→ 提示情報
##########
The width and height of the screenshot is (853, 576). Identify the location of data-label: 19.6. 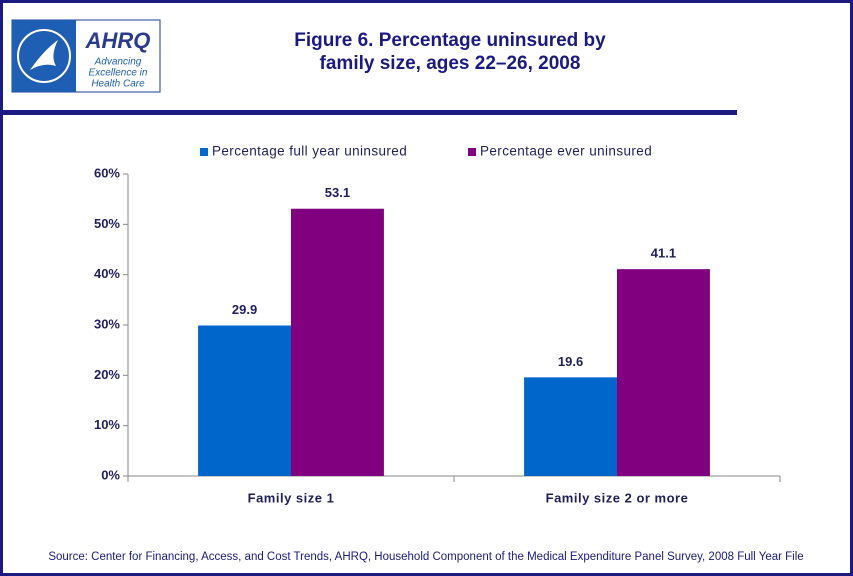
(570, 362).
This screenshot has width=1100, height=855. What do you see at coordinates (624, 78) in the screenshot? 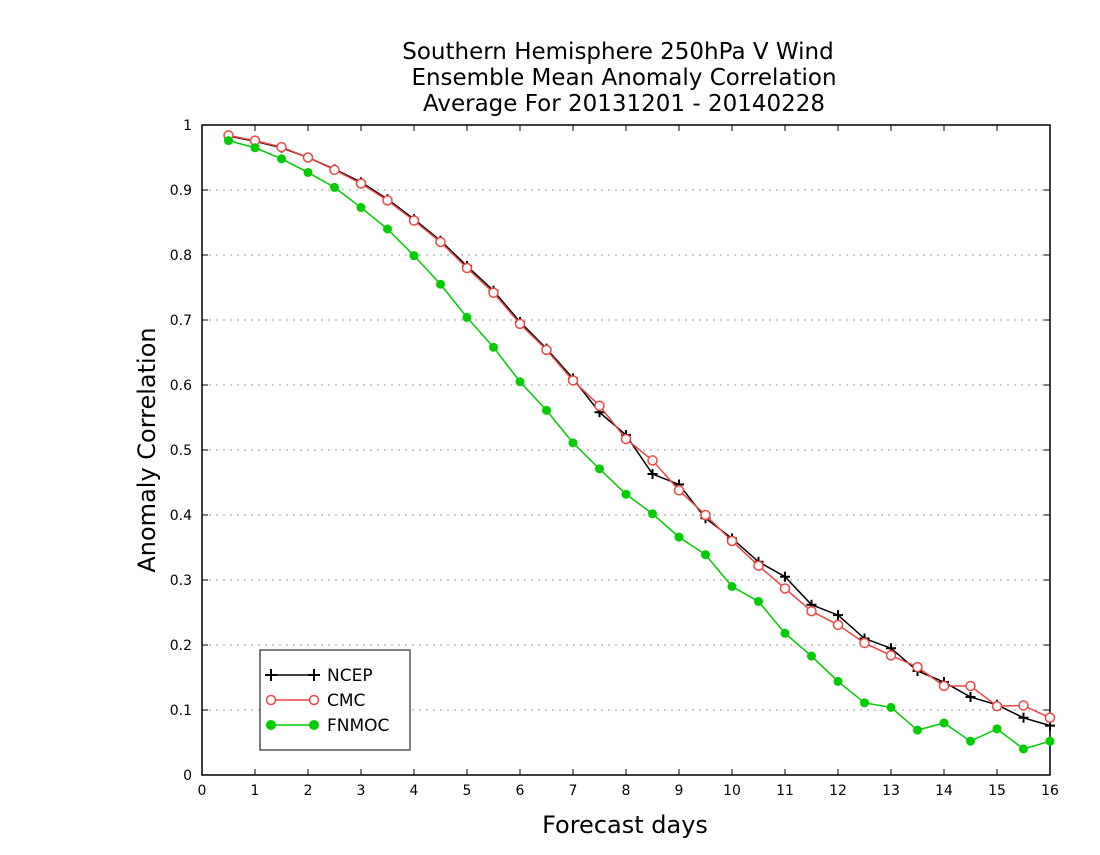
I see `title-line-2: Ensemble Mean Anomaly Correlation` at bounding box center [624, 78].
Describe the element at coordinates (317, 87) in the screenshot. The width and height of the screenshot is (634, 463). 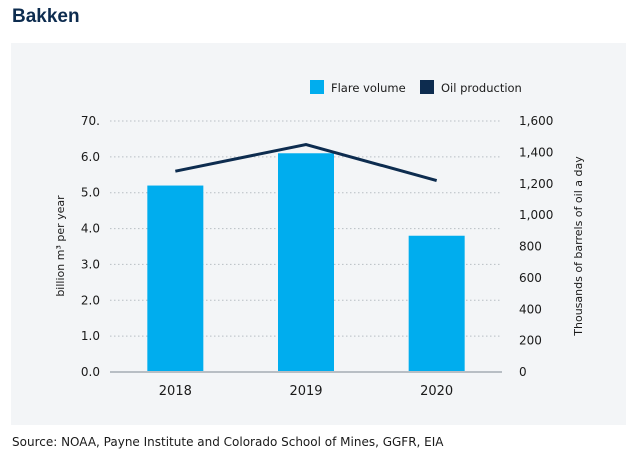
I see `legend-swatch-flare-volume` at that location.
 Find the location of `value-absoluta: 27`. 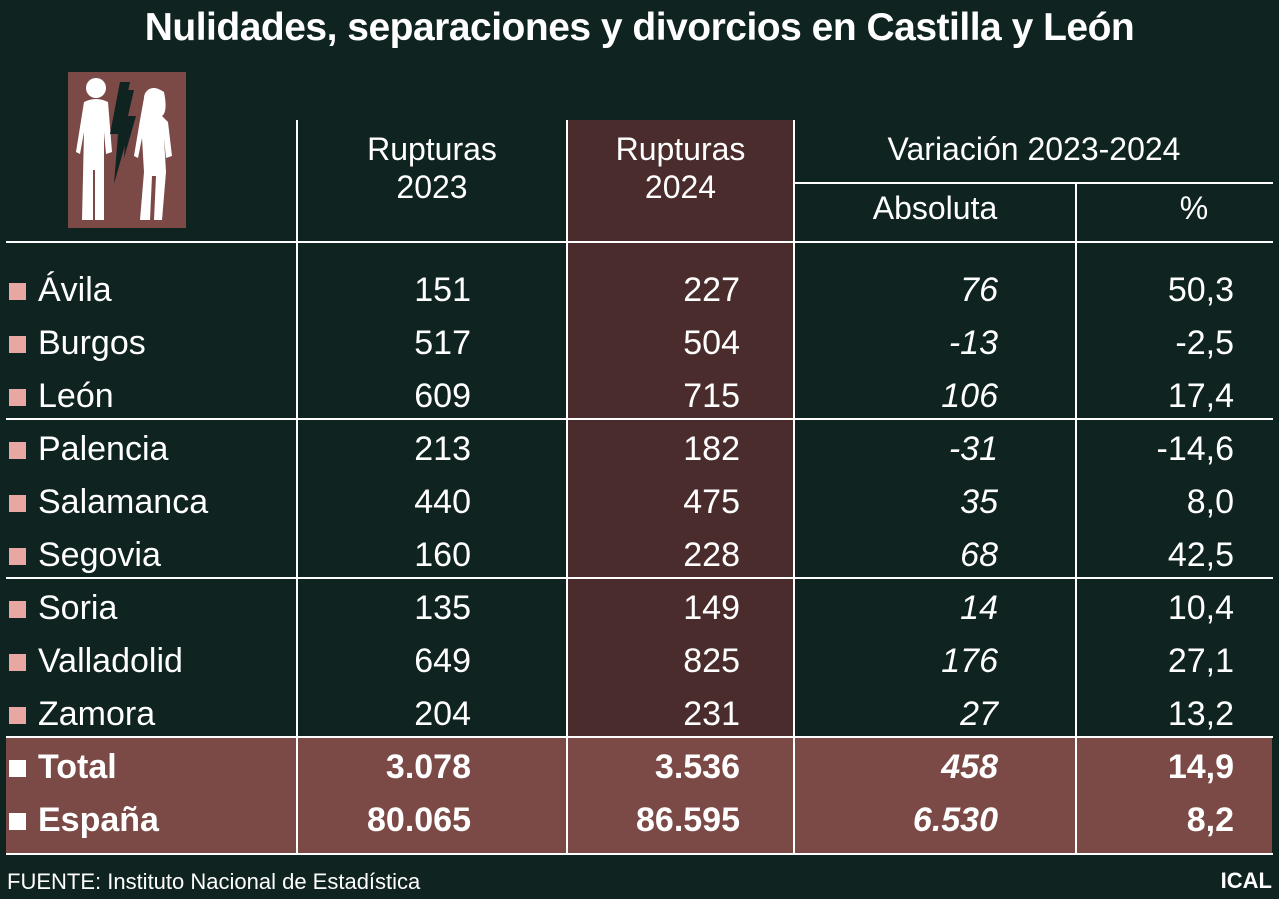

value-absoluta: 27 is located at coordinates (979, 714).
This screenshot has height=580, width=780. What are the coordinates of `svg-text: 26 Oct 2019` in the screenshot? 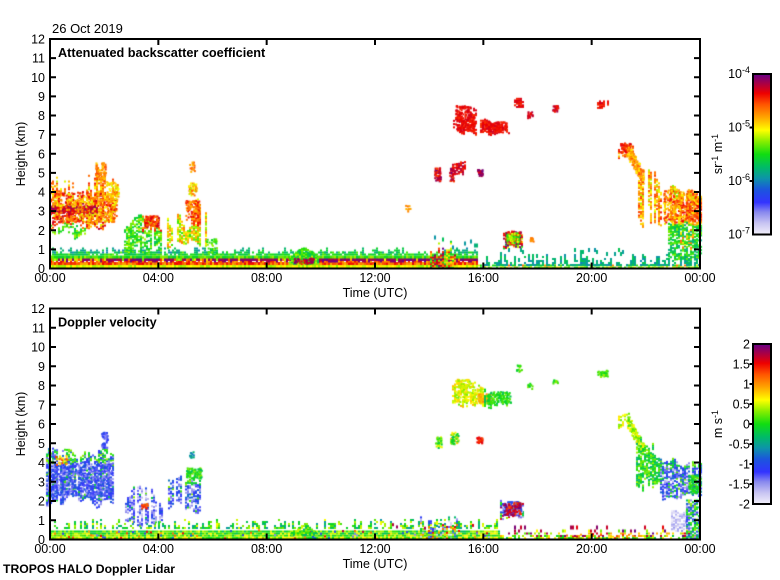 It's located at (88, 28).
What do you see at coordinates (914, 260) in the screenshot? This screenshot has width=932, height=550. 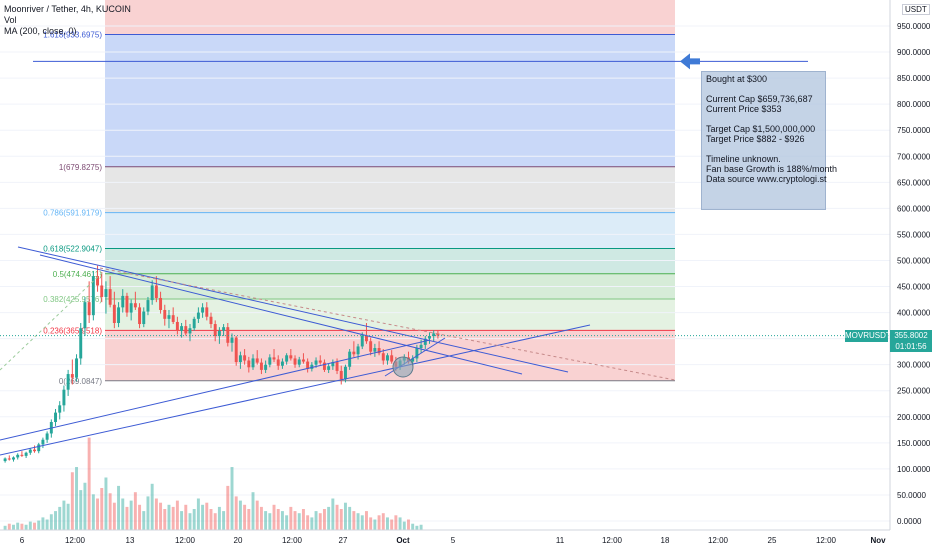 I see `y-tick-label: 500.0000` at bounding box center [914, 260].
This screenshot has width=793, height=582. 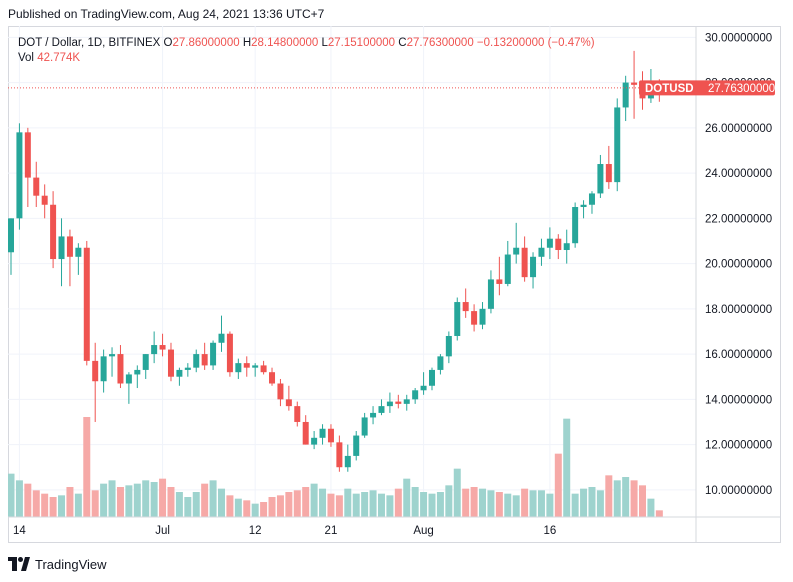 I want to click on price-tick-label: 12.00000000, so click(x=738, y=446).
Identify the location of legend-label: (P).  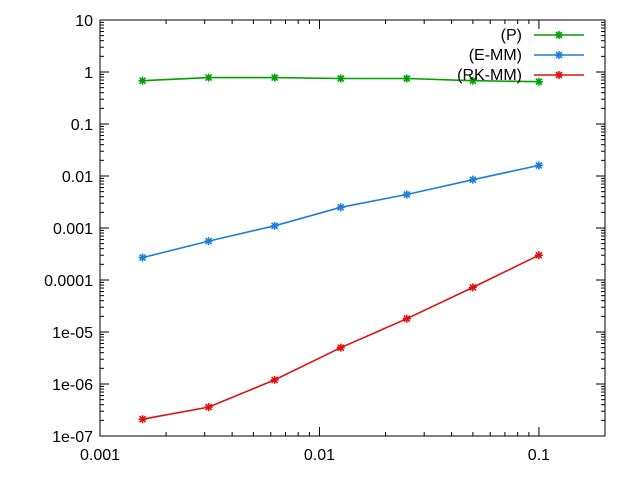
(512, 36).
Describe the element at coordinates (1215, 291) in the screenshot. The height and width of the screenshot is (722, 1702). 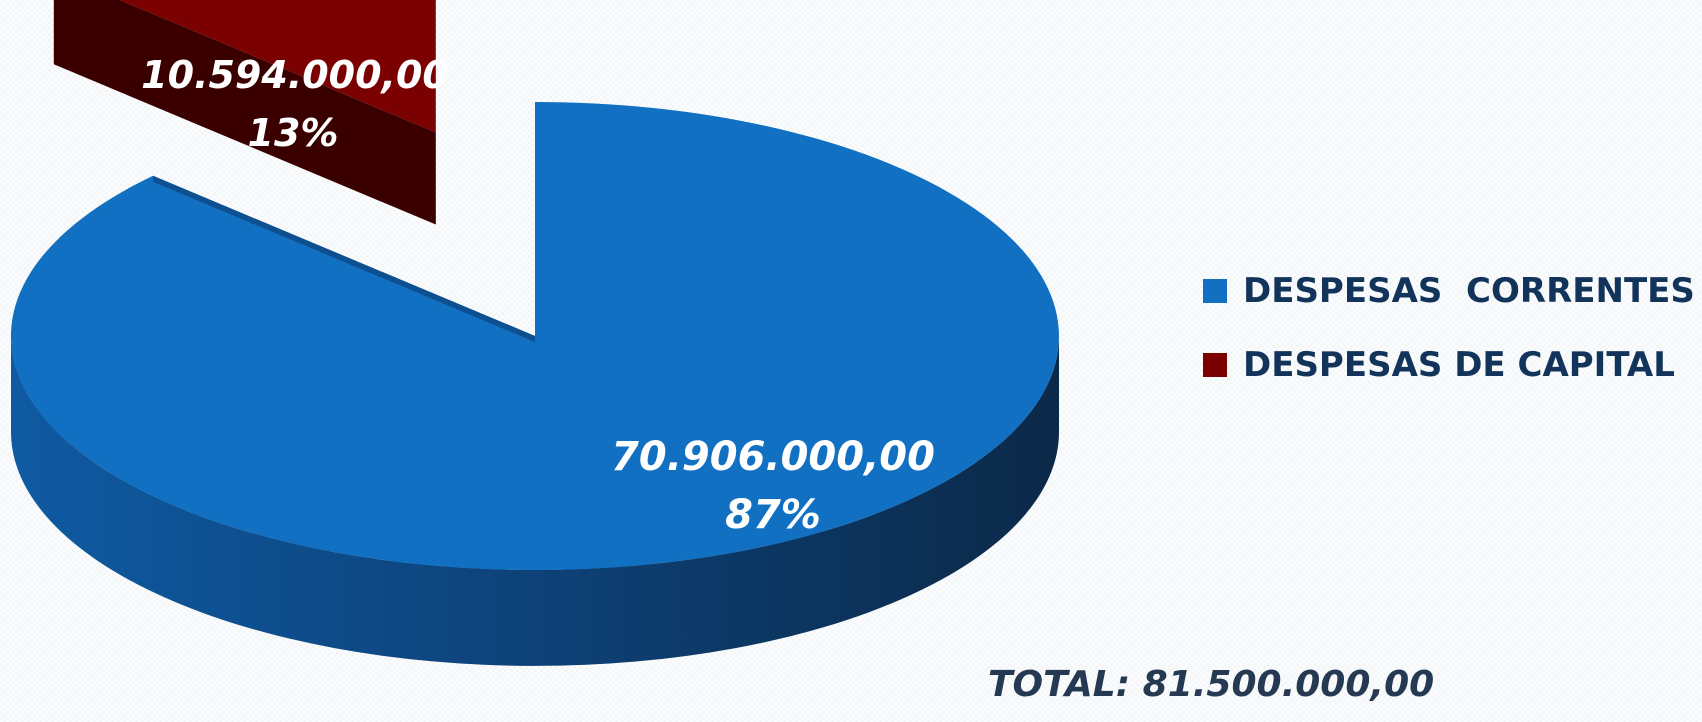
I see `legend-swatch-despesas-correntes` at that location.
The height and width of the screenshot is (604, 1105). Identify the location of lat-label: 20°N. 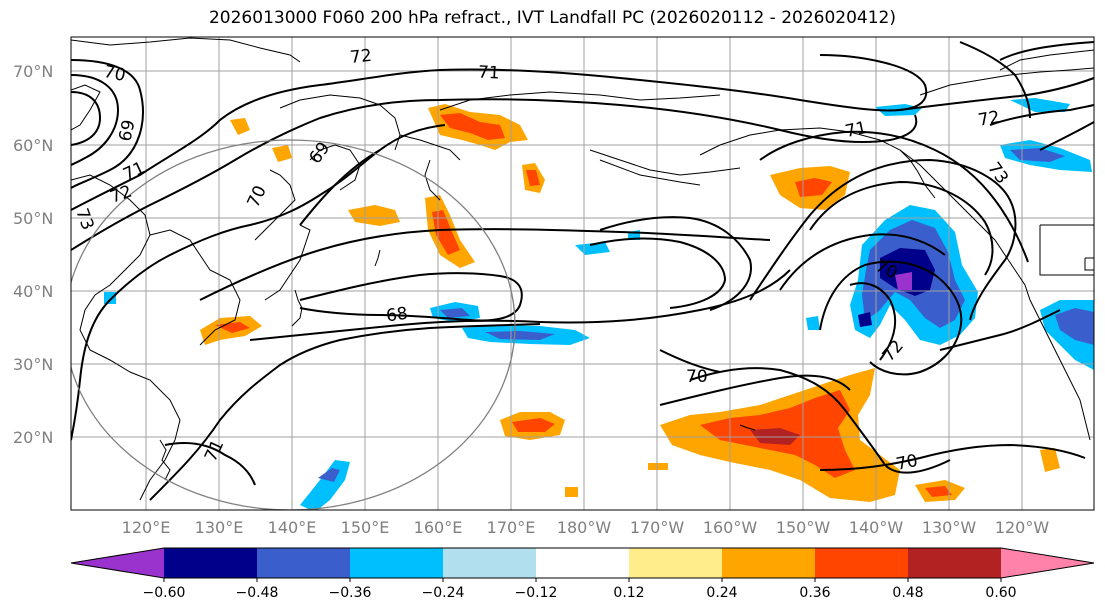
(33, 438).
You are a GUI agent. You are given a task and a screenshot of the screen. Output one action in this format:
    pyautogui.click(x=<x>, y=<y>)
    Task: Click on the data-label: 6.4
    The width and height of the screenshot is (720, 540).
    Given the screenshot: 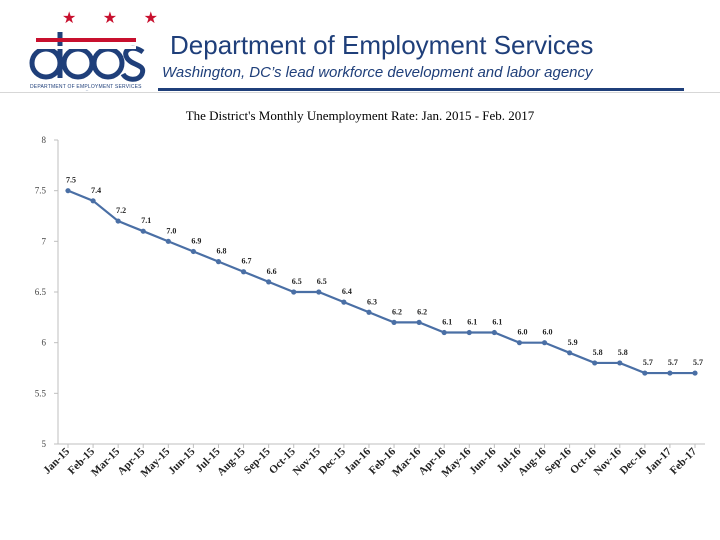 What is the action you would take?
    pyautogui.click(x=347, y=292)
    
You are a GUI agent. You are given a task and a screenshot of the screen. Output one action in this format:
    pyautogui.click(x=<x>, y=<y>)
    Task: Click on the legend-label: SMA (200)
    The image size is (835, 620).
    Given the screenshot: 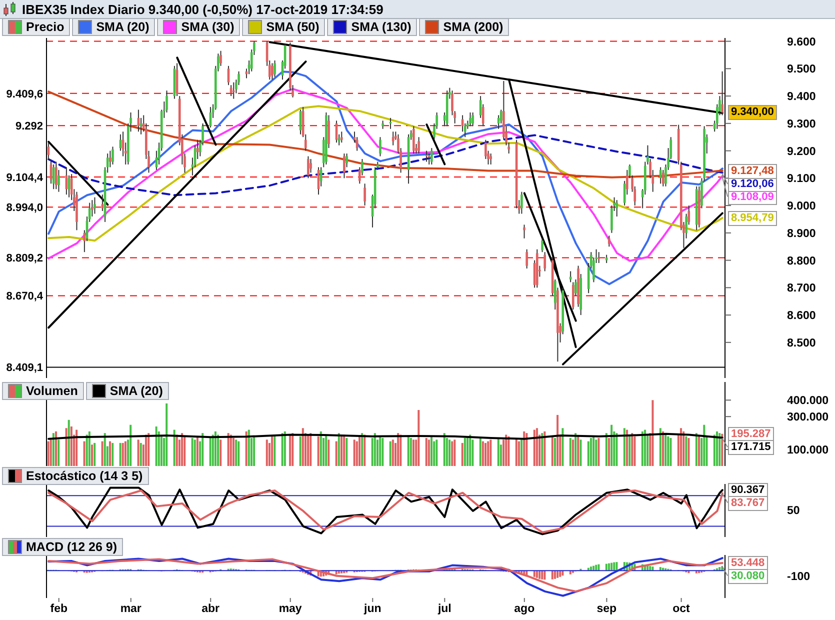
##########
「This screenshot has width=1100, height=855.」を含む行から「center [624, 78].」を含む行まで（両端を含む）を、列名を「本文」と「回答」とする2列のCSVに書き改めてください。本文とその回答の組ごとに1行とし、各値は改行を空白に置き換えたうえで引用符付きの1フィールドに収め、画像は含めないでください。

→ 結果は以下
本文,回答
"This screenshot has width=1100, height=855. What do you see at coordinates (624, 78) in the screenshot?","I see `title-line-2: Ensemble Mean Anomaly Correlation` at bounding box center [624, 78]."